BRIEF: Set out each line from the following listing that includes the word "Locate".

SOURCE RECORDS:
★ ★ ★ ★ ★ ★ ★

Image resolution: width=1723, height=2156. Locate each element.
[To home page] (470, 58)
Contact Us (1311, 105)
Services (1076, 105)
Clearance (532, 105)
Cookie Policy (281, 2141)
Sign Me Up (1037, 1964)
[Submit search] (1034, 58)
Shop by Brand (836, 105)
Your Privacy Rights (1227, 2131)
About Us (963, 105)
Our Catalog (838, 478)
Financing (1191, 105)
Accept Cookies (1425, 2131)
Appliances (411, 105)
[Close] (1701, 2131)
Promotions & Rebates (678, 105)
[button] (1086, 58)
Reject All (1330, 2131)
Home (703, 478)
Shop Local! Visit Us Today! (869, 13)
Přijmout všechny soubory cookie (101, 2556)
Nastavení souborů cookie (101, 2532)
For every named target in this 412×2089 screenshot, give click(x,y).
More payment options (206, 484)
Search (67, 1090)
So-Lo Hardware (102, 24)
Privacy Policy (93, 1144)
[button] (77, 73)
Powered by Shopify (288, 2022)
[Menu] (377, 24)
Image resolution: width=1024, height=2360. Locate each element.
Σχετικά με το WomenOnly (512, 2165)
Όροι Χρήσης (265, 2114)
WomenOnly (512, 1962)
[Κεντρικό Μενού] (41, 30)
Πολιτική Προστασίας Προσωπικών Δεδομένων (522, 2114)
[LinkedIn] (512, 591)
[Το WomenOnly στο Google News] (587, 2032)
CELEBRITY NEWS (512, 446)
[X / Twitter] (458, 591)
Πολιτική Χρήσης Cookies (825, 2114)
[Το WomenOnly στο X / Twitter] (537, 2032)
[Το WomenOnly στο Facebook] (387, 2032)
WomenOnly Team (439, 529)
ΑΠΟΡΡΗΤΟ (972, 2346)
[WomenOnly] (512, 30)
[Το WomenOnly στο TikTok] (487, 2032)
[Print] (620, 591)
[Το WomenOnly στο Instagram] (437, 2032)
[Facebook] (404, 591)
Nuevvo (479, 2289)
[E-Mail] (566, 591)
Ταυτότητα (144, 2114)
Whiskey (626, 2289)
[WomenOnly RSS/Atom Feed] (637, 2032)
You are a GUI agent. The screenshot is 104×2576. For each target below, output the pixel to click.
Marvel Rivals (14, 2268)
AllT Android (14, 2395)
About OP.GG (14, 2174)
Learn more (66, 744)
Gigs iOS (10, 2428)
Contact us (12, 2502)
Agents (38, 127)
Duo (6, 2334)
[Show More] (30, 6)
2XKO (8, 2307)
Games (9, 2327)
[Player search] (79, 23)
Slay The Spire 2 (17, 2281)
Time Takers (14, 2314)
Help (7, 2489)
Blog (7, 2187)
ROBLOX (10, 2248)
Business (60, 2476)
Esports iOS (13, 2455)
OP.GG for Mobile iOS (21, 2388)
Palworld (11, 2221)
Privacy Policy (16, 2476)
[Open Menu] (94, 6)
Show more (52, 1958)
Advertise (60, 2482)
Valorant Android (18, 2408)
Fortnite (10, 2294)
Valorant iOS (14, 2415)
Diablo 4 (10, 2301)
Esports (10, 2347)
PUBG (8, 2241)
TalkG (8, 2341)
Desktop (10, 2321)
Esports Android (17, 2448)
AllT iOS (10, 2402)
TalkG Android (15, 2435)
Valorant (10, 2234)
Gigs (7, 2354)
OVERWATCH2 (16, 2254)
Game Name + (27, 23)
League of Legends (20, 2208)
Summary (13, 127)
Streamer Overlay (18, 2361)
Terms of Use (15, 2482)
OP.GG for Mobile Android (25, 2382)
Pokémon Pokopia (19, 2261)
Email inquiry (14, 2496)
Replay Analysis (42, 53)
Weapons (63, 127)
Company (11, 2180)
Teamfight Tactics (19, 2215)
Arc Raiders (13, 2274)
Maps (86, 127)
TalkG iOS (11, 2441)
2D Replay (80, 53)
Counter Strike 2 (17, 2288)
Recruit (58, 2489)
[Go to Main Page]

★ ★ ★ ★ ★ ★ ★

EXERCISE ANSWER:
Image resolution: width=1723, height=2156. Locate each element.
Image resolution: width=1024, height=2360. Locate each element.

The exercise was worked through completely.